子供の頃好きだった空間に行くと、あれ?こんなに小さかったっけ?って思うことがよくあって、それって、自分の身体が大きくなったからなんだろうなぁ、って思っていたけど。
違うことに気づいた。 多分、記憶のなかの空間って輪郭がやっぱり曖昧になるから、時が経てばたつほど、その空間は滲んでいって、じわじわと大きく拡がっていくんだろう。だから、実際の空間に行くと、記憶より大分小さいって感じるんだろうなぁって。
何をしにいったかというと
で、本題。何しに行ったかというと。後輩の学生達に、まだ働いて2年半の若造がのうのうと建築について語るっていう理由。
もちろん、建築について語ることなんておこがましくて、あらゆることが足りてなくて、だから、建築に限らず、個人的にしてきたデザイン活動、海外旅行で出会った空間や体験、好きな音楽のこととか、片手間で続けている研究のこととか、最近のパーティの話だとか、なんだかそういうもろもろをごちゃっと並べたテーブルを用意することにした。
ごちゃっと並べたテーブルトーク
パワポとかフラッシュだとかで、一方通行に自分で決めたストーリーを話すのではなくて、単純に画像をビューワでスライドしていく。凝ったプレゼンに時間をかけるのであれば、できるだけたくさんの画像を集めることに時間を裂くことにした。

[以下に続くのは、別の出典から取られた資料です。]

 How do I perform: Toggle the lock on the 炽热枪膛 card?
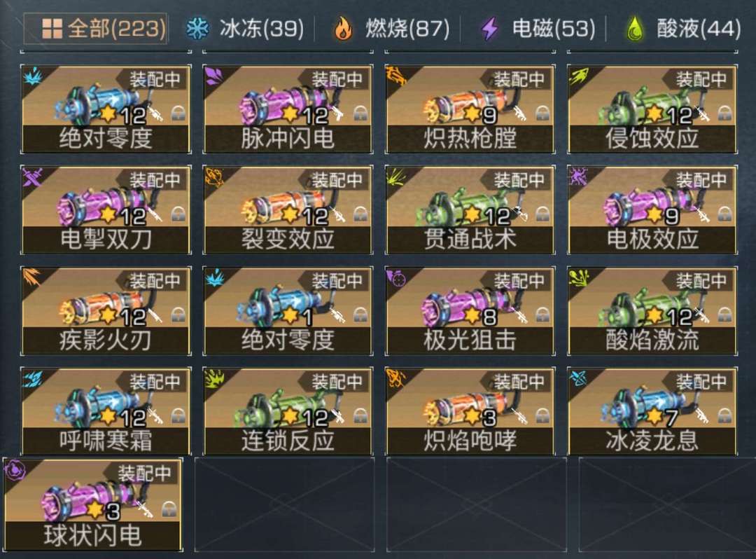[x=543, y=113]
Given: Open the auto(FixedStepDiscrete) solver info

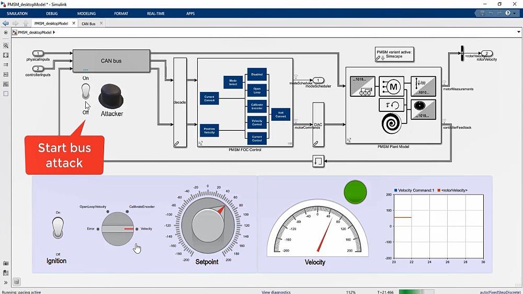Looking at the screenshot, I should 501,292.
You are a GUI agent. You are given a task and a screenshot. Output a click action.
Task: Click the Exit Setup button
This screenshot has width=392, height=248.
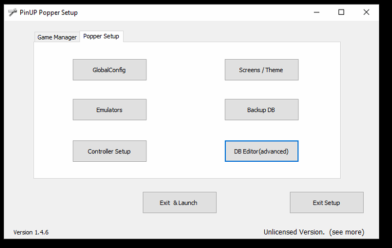pyautogui.click(x=327, y=202)
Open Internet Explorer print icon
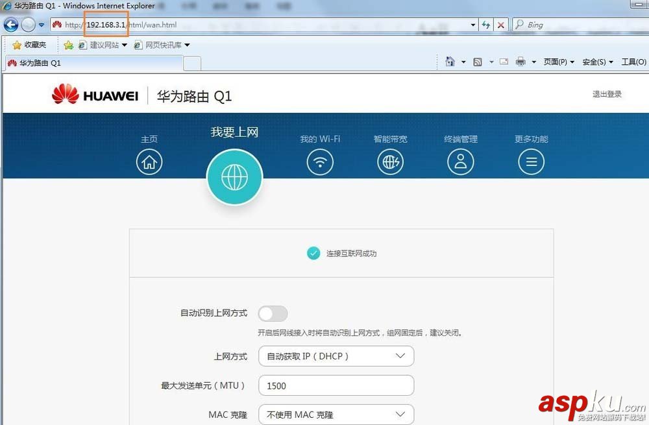Screen dimensions: 649x425 pos(520,62)
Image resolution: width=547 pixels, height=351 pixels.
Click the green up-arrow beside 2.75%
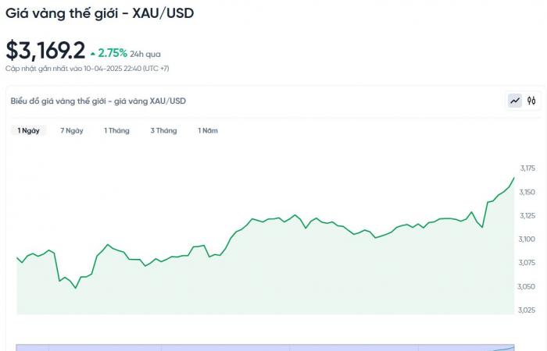coord(93,54)
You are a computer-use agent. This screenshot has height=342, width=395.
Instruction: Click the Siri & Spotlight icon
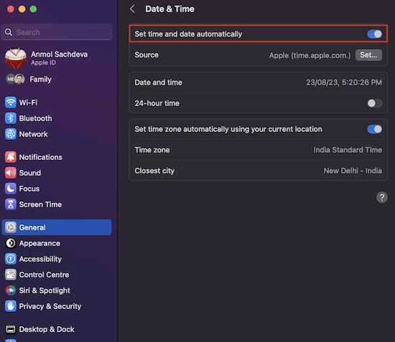11,290
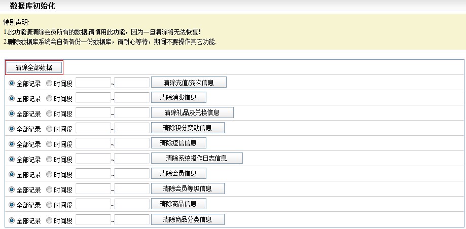
Task: Select 时间段 radio in 消费信息 row
Action: coord(49,98)
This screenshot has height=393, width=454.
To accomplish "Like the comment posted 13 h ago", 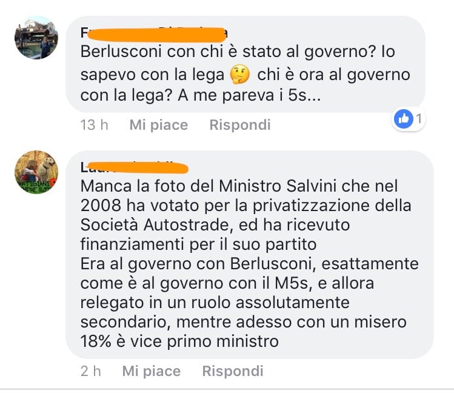I will 159,125.
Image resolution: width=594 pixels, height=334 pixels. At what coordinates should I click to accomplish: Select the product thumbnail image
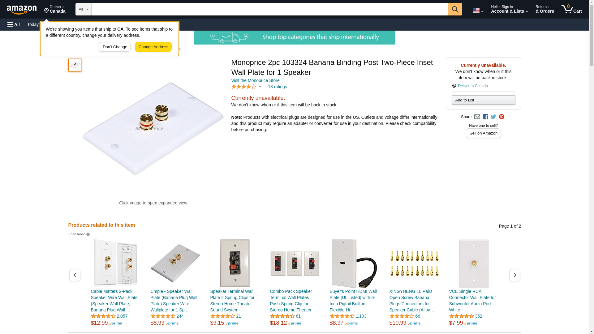tap(75, 65)

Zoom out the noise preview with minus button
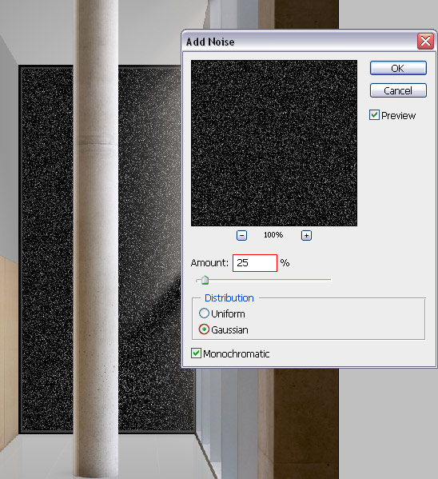241,236
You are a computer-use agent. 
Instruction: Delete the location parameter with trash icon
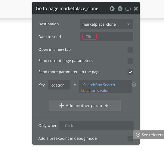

結果。用意した画像数約500枚をほぼ予定通りの2時間でプロジェクションして喋った。喋る前にいろいろ考えて、喋った間にも考えて、喋った後にも考えて思うこと。僕が彼らに伝えたかったのは、「つくる」ことってほんとうに楽しいってこと、だったのだと思う。
建築はもちろんなんだけど、こうして寝る前の10分で書く僕の日記だって、パーティだってみんなが楽しくなるような空間(献立)をつくっている(選んでいる)わけだし、海外旅行も自分の初めての経験をつくる行為だし、友達へ贈るプレゼントだって、年賀状だって、自分の住む街だって、御香を選ぶことだって、聴く音楽を選ぶことだって、妹が寝てるからたとえイヤホンでしか聴けなくても、僕だけの空間ができあがる。
そんなすべてが楽しいってこと。建築を学んで、建築設計に携わって、そう思っています。
ってことを伝えたかったんだと思う。自分の暮らしそのものが、実は空間をつくる行為だって気づければ、空間デザインってきっとものすごく楽しくなる。
最後に、何よりも僕が楽しみにしていたこと。それは、終わったあとの学生達との飲み。設計の恩師お三方をはじめとして、10人を超える学生、総勢15人ほどの8時頃から3時頃までの酒盛りが、一番嬉しかったし、一番楽しかったし、一番いろいろ考えることができました。
若いから可能性の塊で、そのことを気づいていなんだけどがむしゃらなとこが面白くて、自分で決められるのに、自分で好き好んで将来のことを悩んでいる、学生って、なかなかに人間らしくて楽しいから、いくら歳をとったって付き合っていきたい。
また呼んでください、ぜひ。喜んでお伺いします。
次はきちんと建築論語れるよう、日々精進していきます。